Information System Security Officer (ISSO) - Cloud Data Platform

Omniscius Consulting•Washington, DC

7d•Onsite

About The Position

We are seeking an experienced Information System Security Officer (ISSO) to support a federal client's Cloud Data Platform modernization initiative in Washington, DC. This role is responsible for ensuring the security, compliance, and continuous authorization of a Microsoft Azure-based cloud analytics environment supporting mission-critical economic research and large-scale data analytics. The successful candidate will provide cybersecurity leadership across cloud engineering, governance, risk management, continuous monitoring, vulnerability management, and Authority to Operate (ATO) activities while partnering closely with Government stakeholders, cloud architects, and data engineering teams.
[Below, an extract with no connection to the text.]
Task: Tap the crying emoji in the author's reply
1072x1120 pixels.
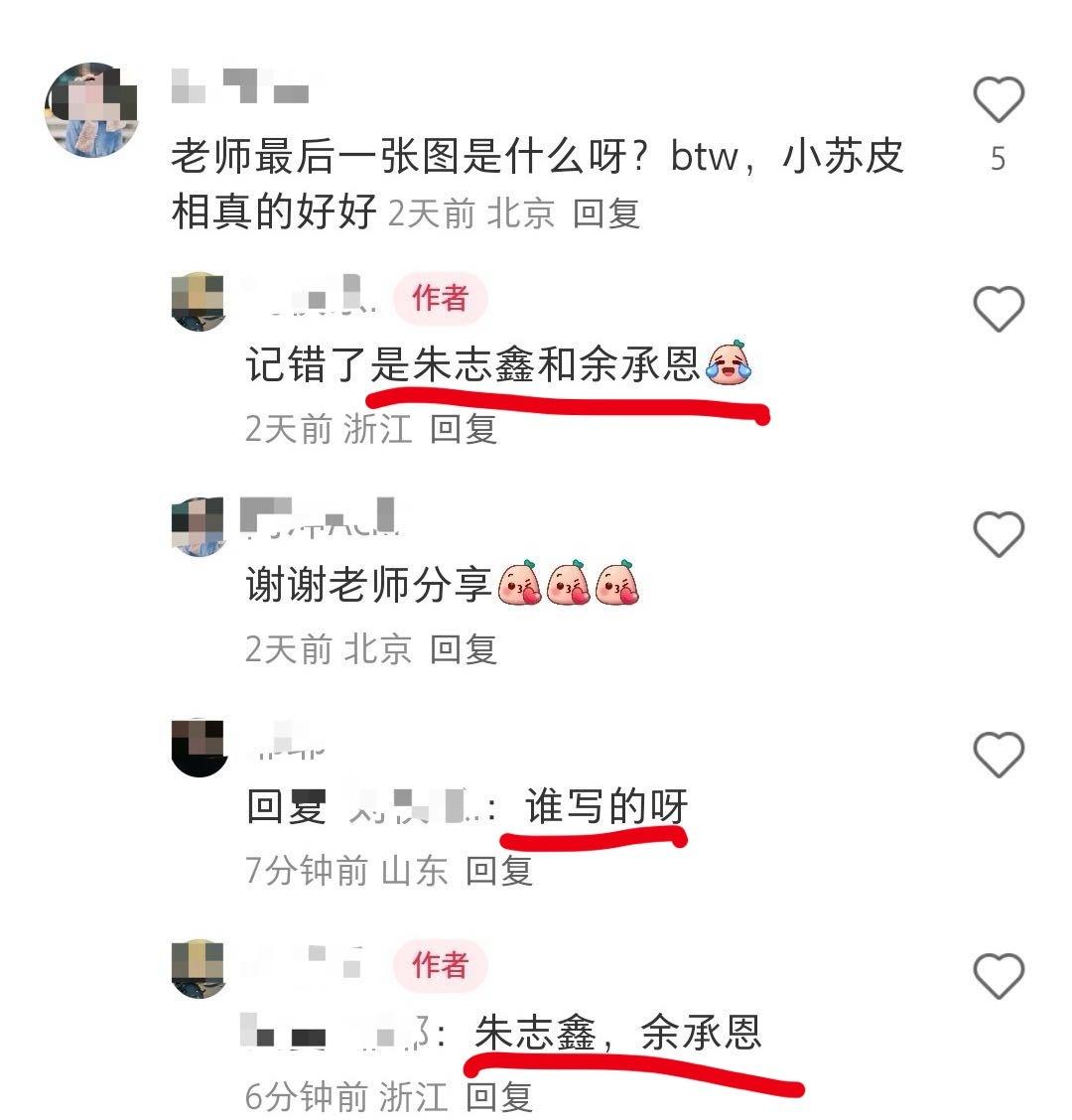Action: pyautogui.click(x=728, y=362)
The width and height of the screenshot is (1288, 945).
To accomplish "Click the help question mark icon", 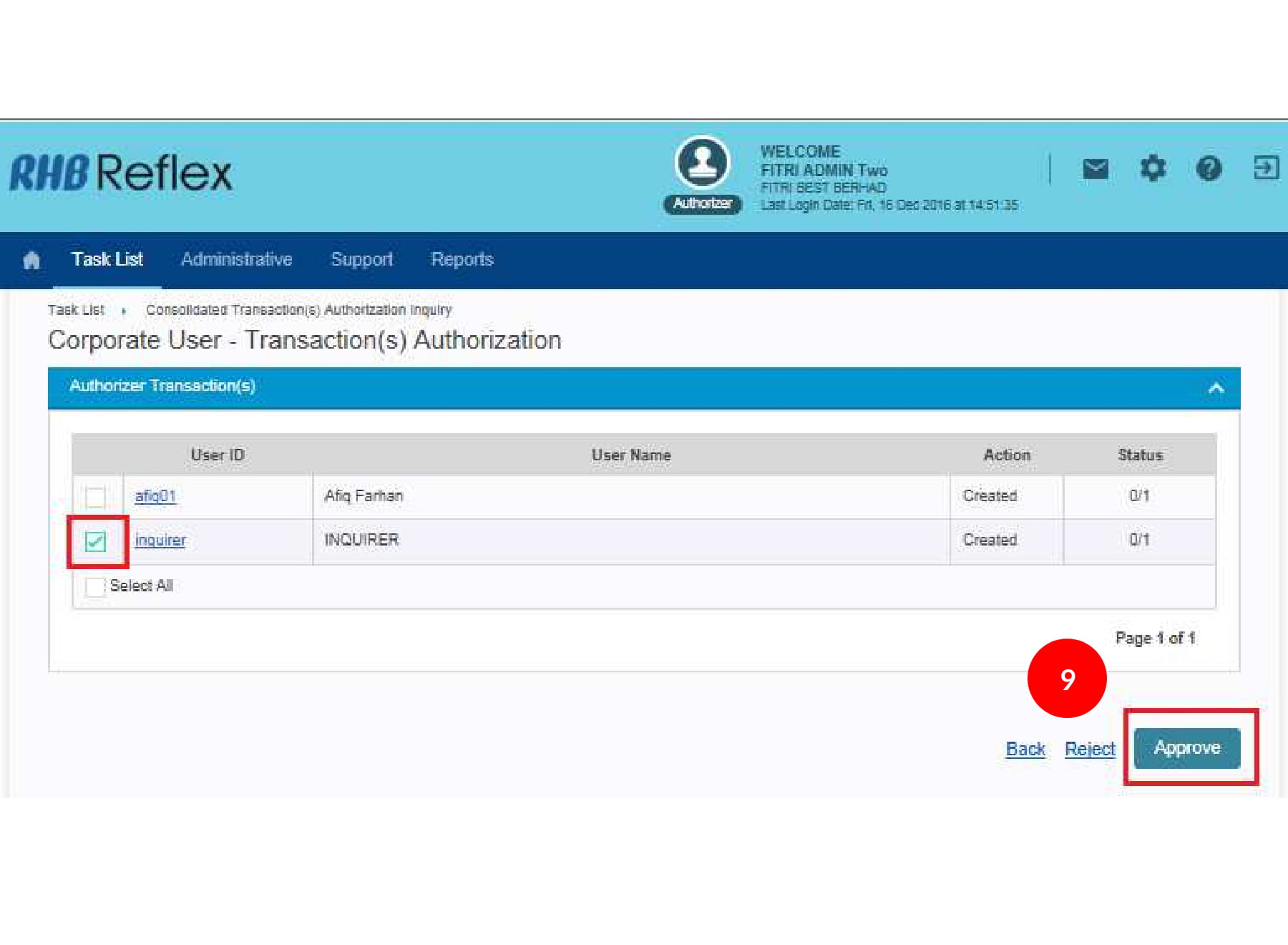I will 1209,169.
This is an outstanding opportunity for a cloud security professional with deep experience supporting FedRAMP, FISMA, NIST 800-53, Zero Trust, Microsoft Azure, and federal compliance frameworks.

Requirements

Minimum 5 years of experience performing ISSO or cloud cybersecurity responsibilities within federal cloud environments.
Experience supporting Microsoft Azure cloud environments.
Strong knowledge of Cloud Security, Zero Trust Architecture, Identity and Access Management, RBAC, Encryption technologies, Data Loss Prevention (DLP), Vulnerability Management, Incident Response.
Experience supporting FedRAMP, FISMA, NIST 800-53, Continuous Monitoring, Risk Management Framework (RMF).
Experience developing and maintaining ATO packages.
Strong understanding of cloud security architecture and secure system design.
Excellent written communication skills with experience producing executive-level security documentation.
Certified Information Systems Security Professional (CISSP)
Certified Cloud Security Professional (CCSP)
CompTIA Cloud+

Responsibilities

Serve as the designated Information System Security Officer (ISSO) and primary cybersecurity lead for the cloud data platform.
Lead all security activities supporting the system's Authority to Operate (ATO) and ongoing authorization.
Develop, maintain, and update security documentation including: System Security Plans (SSPs), POA&Ms, Risk Assessments, Security Assessment Reports (SARs), Continuous Monitoring artifacts.
Support compliance with: FedRAMP Moderate, FISMA, NIST SP 800-53, NIST SP 800-207 (Zero Trust), FTC security policies.
Implement and maintain cloud security controls within Microsoft Azure.
Design and manage identity and access management using Microsoft Entra ID and RBAC.
Configure and validate encryption for data at rest and in transit.
Support vulnerability management, remediation planning, and security assessments.
Coordinate monthly continuous monitoring activities and security metrics reporting.
Conduct annual risk assessments and security control reviews.
Support privacy documentation including PTAs and PIAs.
Work closely with the Government Authorizing Official, System Owner, CISO, COR, and Continuous Assurance teams.
Assist with incident response, forensic investigations, and security event analysis.
Coordinate vulnerability scanning, penetration testing, and remediation activities.
Participate in tabletop exercises, disaster recovery planning, and cyber resilience initiatives.
Ensure cloud solutions comply with FedRAMP authorization boundaries and federal cybersecurity requirements.
Provide technical guidance to cloud architects and engineering teams on secure cloud design and implementation.